Run Queries on Codebases with CodeQL

Run Queries on Codebases with CodeQL
2019-11-20 13:58:00 Author: paper.seebug.org(查看原文) 阅读量:590 收藏

Author：w7ay@Knownsec 404 Team
Time: November 20, 2019
Chinese version: https://paper.seebug.org/1078/

QL is an object-oriented query language used to retrieve data from relational database management systems. It supports C/C++, C#, Java, JavaScript, Python and Go.

I have made simple research on finding XSS through JavaScript semantic analysis before, so I have a strong interest in this engine.

Installation

1.Download analyzer program：https://github.com/github/codeql-cli-binaries/releases/latest/download/codeql.zip

The Analyzer program supports the major operating systems such as Windows,Mac and Linux.

2.Download the core library files：https://github.com/Semmle/ql

The library files are open source, and what we're going to do is write QL scripts based on them.

3.Download the latest version of VScode and install the CodeQL extension：https://marketplace.visualstudio.com/items?itemName=GitHub.vscode-codeql

With the extension of vscode, we can easily analyze the code
Then go to the extension center to configure the parameters

Cli to fill in the executable path. Windows can use codeql.cmd
Other options by default

Create A Database

Take JavaScript as an example - to build an analysis database is to analyze the source code. To do this, we have to get to the root directory and run the command codeql database create jstest --language=javascript

Then a folder named 'jstest' will be created in that directory, which is the database folder.

Then open the previously downloaded ql library file with vscode, add the database file into the ql selection folder, and set it as the current database.

Then create a test.ql in the QL/javascript/ QL/ SRC directory for the QL script. Why do we create a file in this directory? Because import javascript cannot be imported when it is tested elsewhere. In this directory, javascript.qll is the base class library.

The library file basically supports every library used in JavaScript and every defined syntax in any other language.

Print 'Hello world'

Principle of Semantic Analysis Search

At first you may find ql a bit strange. Why is it designed this way? Then I have to talk about my previous research on how to find dom-xss based on JavaScript semantic analysis.

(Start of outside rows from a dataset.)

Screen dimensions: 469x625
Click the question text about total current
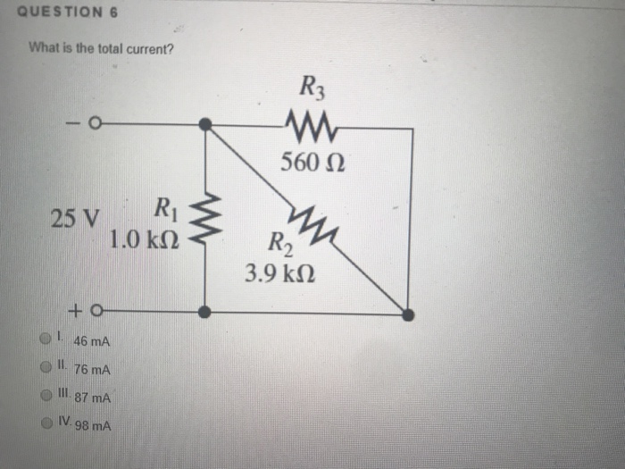(101, 48)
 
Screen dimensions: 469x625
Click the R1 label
(167, 211)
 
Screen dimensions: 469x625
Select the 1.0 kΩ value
(145, 239)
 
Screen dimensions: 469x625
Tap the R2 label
(279, 243)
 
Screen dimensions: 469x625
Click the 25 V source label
(76, 218)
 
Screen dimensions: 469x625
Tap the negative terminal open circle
(90, 124)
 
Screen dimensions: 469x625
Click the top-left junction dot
(205, 125)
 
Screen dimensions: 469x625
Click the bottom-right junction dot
(407, 314)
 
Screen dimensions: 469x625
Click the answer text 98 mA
(93, 426)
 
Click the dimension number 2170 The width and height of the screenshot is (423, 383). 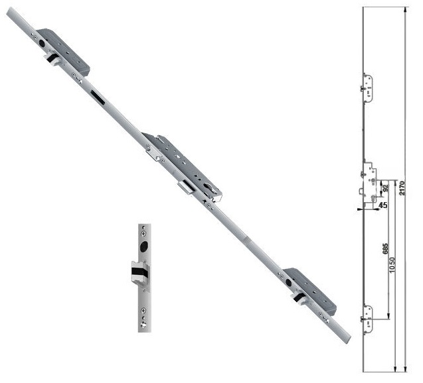(x=402, y=188)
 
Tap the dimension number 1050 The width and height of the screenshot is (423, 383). (x=392, y=264)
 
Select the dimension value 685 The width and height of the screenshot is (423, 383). (x=385, y=249)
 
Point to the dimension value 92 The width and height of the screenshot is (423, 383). (x=385, y=188)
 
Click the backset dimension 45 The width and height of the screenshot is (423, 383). (x=382, y=205)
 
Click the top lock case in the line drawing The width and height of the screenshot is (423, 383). (x=367, y=87)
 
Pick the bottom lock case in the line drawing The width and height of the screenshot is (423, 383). (x=367, y=319)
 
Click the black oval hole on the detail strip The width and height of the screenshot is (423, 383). (x=144, y=246)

First, a piece of javascript code like this

var param = location.hash.split("#")[1];
document.write("Hello " + param + "!");

The general idea is that we first find the document.write function and trace back with its first argument. If it ends up with location.hashed. Split ("#")[1] then it means we have made it. We can call document.write sink and location.hash.split source. Semantic analysis is the process of finding source from sink (and vice versa, of course).

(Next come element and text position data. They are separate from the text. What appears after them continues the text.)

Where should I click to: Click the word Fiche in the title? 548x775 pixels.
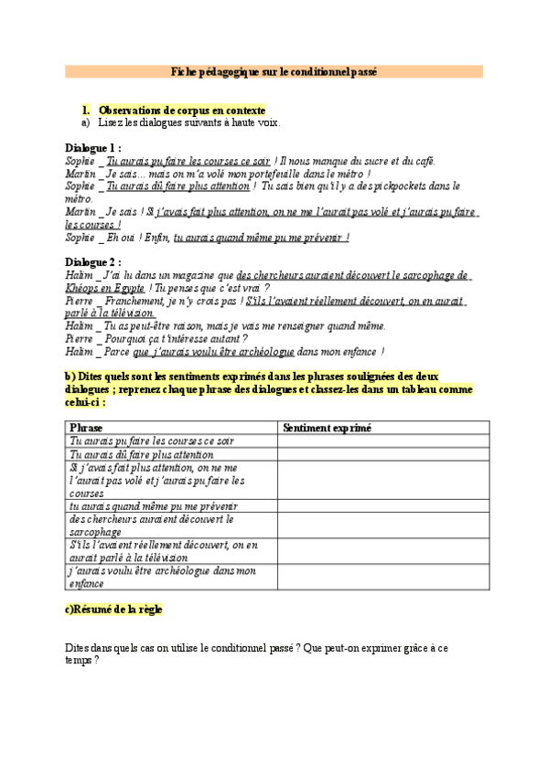click(x=187, y=71)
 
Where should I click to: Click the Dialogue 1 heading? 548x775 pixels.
click(x=92, y=148)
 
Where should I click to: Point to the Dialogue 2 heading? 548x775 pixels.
click(x=92, y=261)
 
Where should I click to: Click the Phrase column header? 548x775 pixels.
click(x=86, y=427)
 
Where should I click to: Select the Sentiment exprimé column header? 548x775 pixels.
click(x=327, y=427)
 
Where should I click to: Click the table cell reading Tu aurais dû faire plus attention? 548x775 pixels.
click(x=142, y=454)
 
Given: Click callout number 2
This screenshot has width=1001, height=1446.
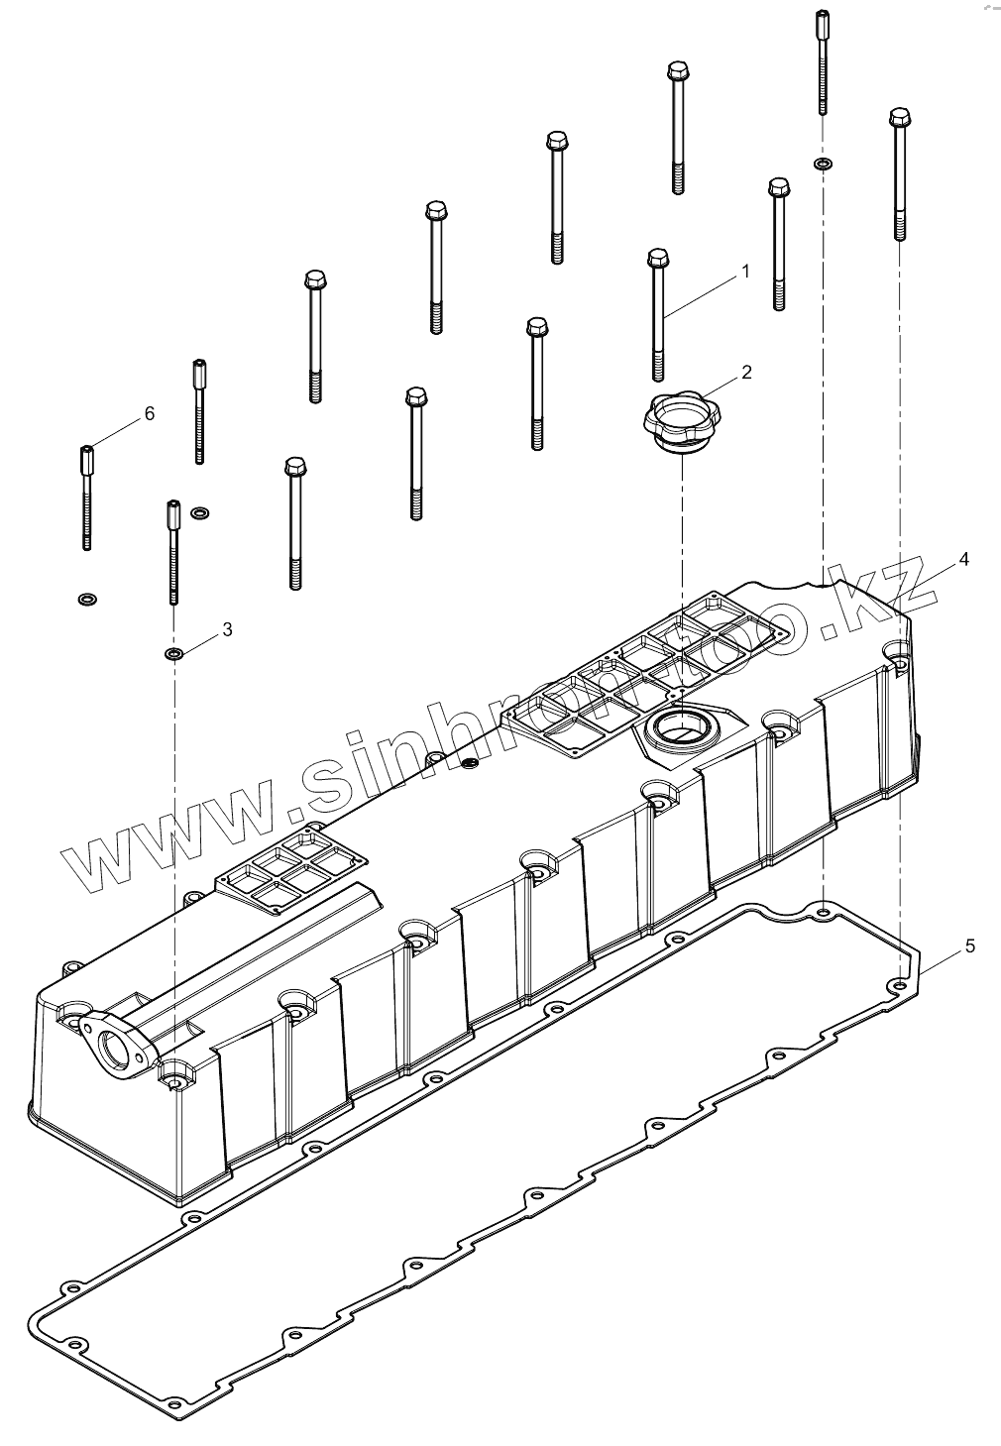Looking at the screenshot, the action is tap(746, 372).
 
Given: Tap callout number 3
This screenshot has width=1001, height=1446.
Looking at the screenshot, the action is tap(227, 628).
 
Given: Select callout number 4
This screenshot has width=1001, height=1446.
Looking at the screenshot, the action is tap(963, 559).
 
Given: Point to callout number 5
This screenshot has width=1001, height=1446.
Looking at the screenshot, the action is tap(969, 946).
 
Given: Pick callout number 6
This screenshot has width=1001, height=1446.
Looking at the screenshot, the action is tap(150, 413).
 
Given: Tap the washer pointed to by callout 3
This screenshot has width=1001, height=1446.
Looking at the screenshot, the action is tap(173, 654).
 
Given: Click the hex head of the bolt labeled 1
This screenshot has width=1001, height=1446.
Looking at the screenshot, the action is tap(656, 259).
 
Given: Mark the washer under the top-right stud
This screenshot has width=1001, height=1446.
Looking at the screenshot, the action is tap(823, 163).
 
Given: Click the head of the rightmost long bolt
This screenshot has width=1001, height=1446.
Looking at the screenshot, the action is tap(899, 118).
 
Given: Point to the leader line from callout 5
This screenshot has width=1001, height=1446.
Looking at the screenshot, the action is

Based on this, we need to design a tool to understand the code context which the traditional regular search unable to.

The first step is to use pyjsparser to convert the JavaScript code into a syntax tree.

from pyjsparser import parse
import json
html = '''
    var param = location.hash.split("#")[1];
document.write("Hello " + param + "!");
    '''
js_ast = parse(html)
print(json.dumps(js_ast)) # It outputs in python's dict format, which we convert to json for easy viewing

You end up with the following tree structure

Some definitions of tree structure can be referenced：https://esprima.readthedocs.io/en/3.1/syntax-tree-format.html

The variable param is Identifier type, and its initial definition is a MemberExpression expression, which is actually a CallExpression expression. The parameter of CallExpression expression is Literal type, and its specific definition is a MemberExpression expression.

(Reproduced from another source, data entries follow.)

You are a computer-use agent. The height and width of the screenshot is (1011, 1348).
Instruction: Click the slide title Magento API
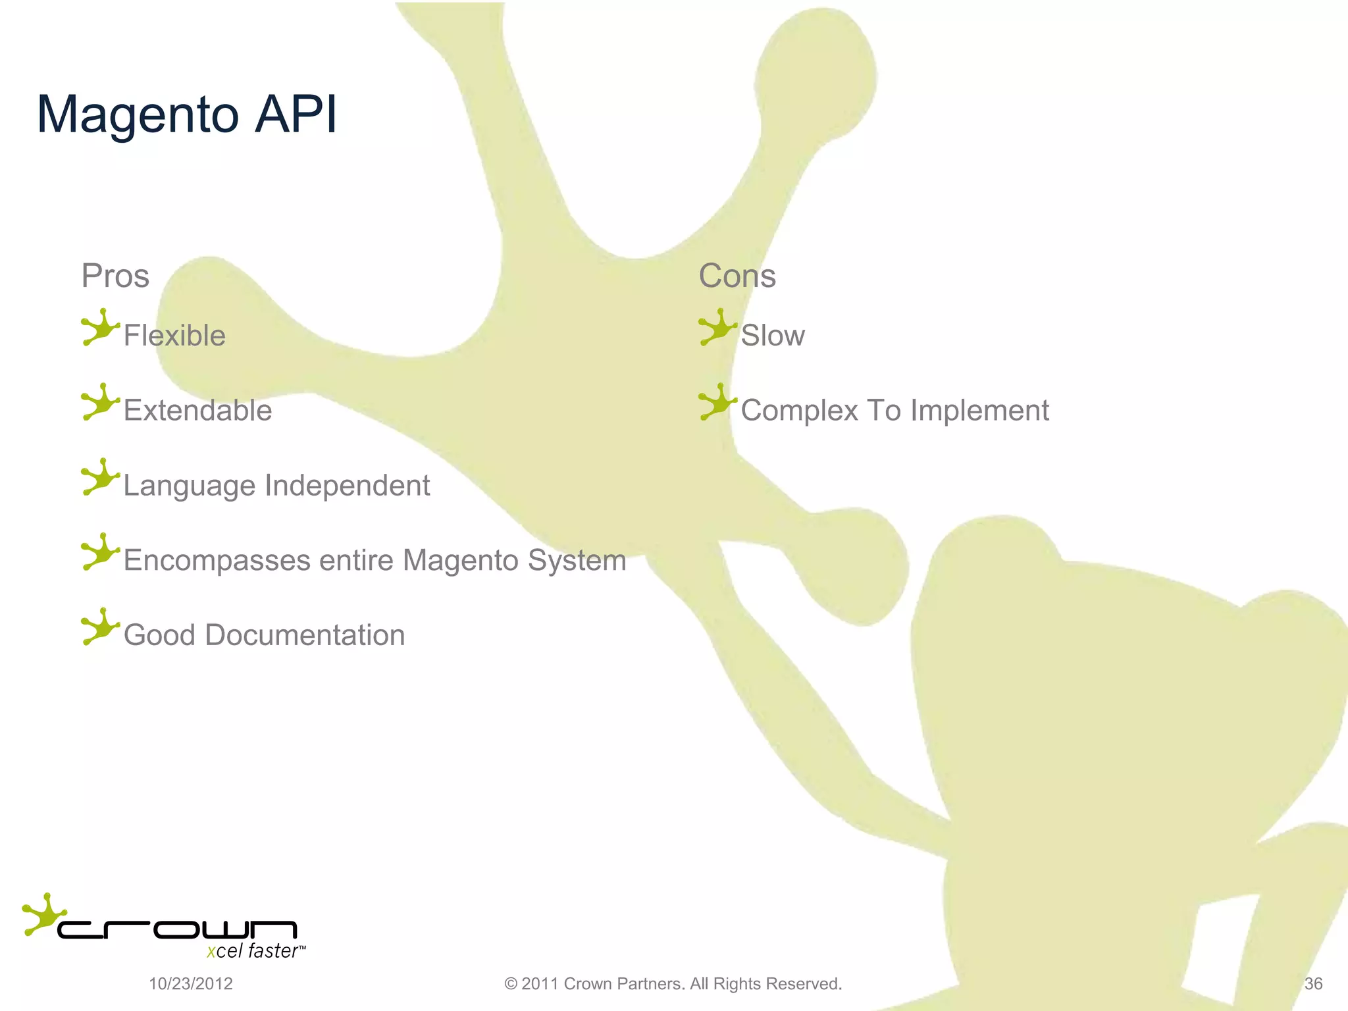187,115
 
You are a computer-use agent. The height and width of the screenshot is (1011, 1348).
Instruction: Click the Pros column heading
115,276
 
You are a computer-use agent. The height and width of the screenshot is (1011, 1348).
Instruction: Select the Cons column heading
737,276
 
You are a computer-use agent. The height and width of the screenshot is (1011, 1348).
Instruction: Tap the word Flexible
174,336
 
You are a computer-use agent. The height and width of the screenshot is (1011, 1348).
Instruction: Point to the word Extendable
197,411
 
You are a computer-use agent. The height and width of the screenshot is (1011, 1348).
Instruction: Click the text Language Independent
276,486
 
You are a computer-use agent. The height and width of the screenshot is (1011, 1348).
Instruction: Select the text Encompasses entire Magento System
375,561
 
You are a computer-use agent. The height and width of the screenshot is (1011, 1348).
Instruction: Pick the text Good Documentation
264,635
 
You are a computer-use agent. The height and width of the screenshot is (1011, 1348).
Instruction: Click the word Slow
773,336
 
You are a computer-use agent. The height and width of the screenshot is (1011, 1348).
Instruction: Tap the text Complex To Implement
894,411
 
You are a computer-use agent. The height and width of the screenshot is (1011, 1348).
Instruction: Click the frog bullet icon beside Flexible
100,327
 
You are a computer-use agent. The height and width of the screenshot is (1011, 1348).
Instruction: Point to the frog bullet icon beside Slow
717,327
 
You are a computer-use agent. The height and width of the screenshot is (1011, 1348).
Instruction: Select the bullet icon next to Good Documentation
100,627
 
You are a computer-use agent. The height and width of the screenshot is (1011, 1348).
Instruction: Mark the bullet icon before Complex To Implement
717,402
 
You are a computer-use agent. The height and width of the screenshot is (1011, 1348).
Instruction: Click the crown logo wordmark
178,929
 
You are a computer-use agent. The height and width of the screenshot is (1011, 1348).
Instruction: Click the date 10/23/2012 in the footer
191,984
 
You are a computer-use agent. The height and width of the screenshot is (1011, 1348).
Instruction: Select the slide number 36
1313,984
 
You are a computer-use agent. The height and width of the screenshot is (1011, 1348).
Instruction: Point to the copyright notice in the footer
673,984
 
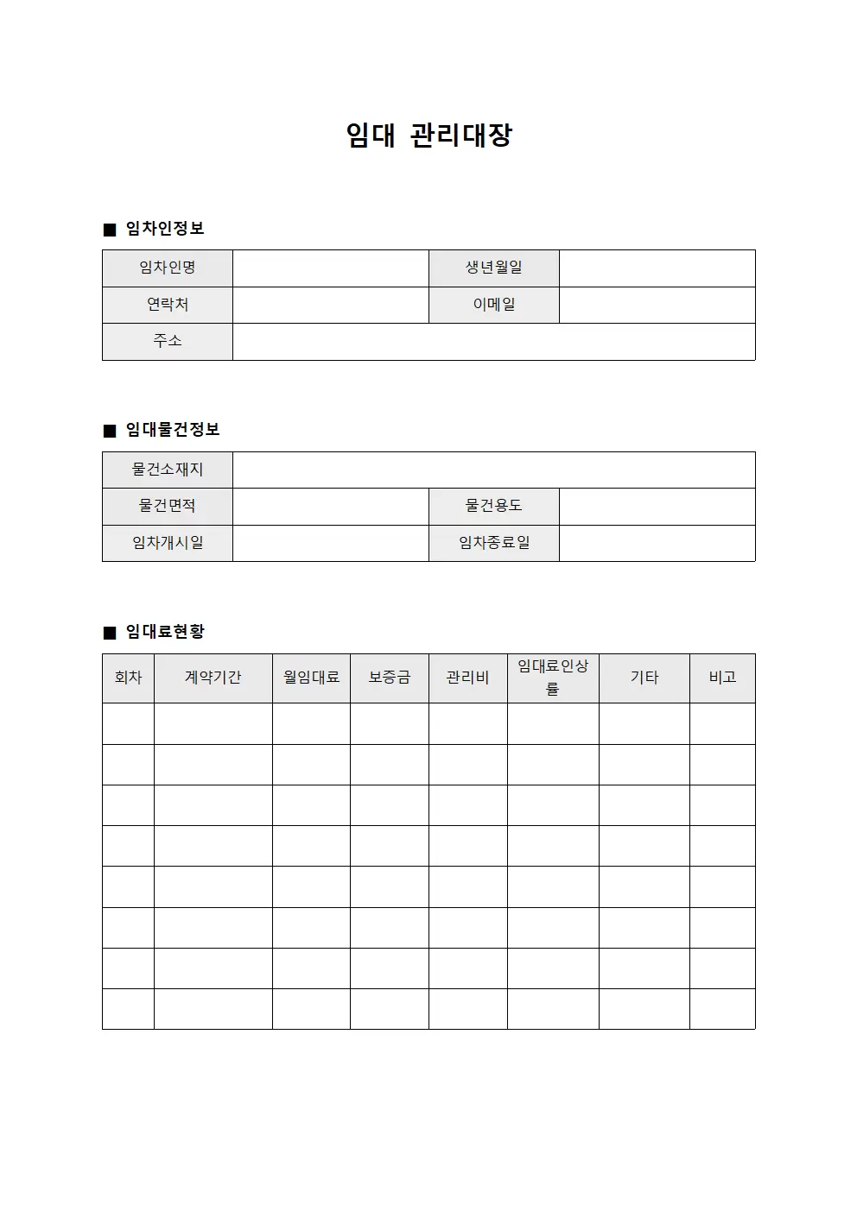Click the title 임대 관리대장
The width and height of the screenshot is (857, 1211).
(429, 136)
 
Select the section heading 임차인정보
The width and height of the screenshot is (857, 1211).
(165, 229)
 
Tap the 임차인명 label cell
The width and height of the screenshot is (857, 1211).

Second, we need to design a recursion to find every expression, every Identifier, every Literal type, and so on. We need to convert the previous document.write into a syntax tree。

{
"type":"MemberExpression",
  "object":{
    "type":"Identifier",
    "name":"document"
  },
  "property":{
    "type":"Identifier",
    "name":"write"
  }
}

location.hash is the same

{
  "type":"MemberExpression",
  "object":{
    "type":"Identifier",
    "name":"location"
  },
  "property":{
    "type":"Identifier",
    "name":"hash"
  }
}

After we find these sink or source, we need to make forward or reverse retrospective analysis. Retrospective analysis can also encounter many problems, such as how to handle the transfer of objects and parameters. I have wrote an online demo based semantic analysis before.

QL Syntax

Although QL syntax hides the details of the syntax tree, it provides many concepts like class, function to help us find the relevant syntax.

Take the following code as an example

var param = location.hash.split("#")[1];
document.write("Hello " + param + "!");

Now that we have created the database, let's see how to find sink and source respectively, and how to find the relationship between them.

I have also read its document: https://help.semmle.com/QL/learn-ql/javascript/introduce-libraries-js.html My query statements are all based on the syntax tree query. There were a lot of convenient functions but I didn't look it through carefully, so it may have a better method for it .

Query document.write

import javascript

from Expr dollarArg,CallExpr dollarCall
where dollarCall.getCalleeName() = "write" and
    dollarCall.getReceiver().toString() = "document" and
    dollarArg = dollarCall.getArgument(0)
select dollarArg

Find document.write and output its first argument.

Query location.hash.split

import javascript

from CallExpr dollarCall
where dollarCall.getCalleeName() = "split" and
    dollarCall.getReceiver().toString() = "location.hash"
select dollarCall

Data Flow Analysis

Then find source from sink. Combine the above statements as the official document says.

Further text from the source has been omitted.